• [Problem description]: Below are some records; return each one exactly.

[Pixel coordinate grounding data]
━━━━━━━━━━━━━━━━
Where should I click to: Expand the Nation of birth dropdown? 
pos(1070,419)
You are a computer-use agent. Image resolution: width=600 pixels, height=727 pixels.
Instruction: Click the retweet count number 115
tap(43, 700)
━━━━━━━━━━━━━━━━
• [Result for this exercise]:
Where should I click to: Expand the Nation of birth dropdown? 
pos(1070,419)
You are a computer-use agent. Image resolution: width=600 pixels, height=727 pixels.
Instruction: Click the retweet count number 115
tap(43, 700)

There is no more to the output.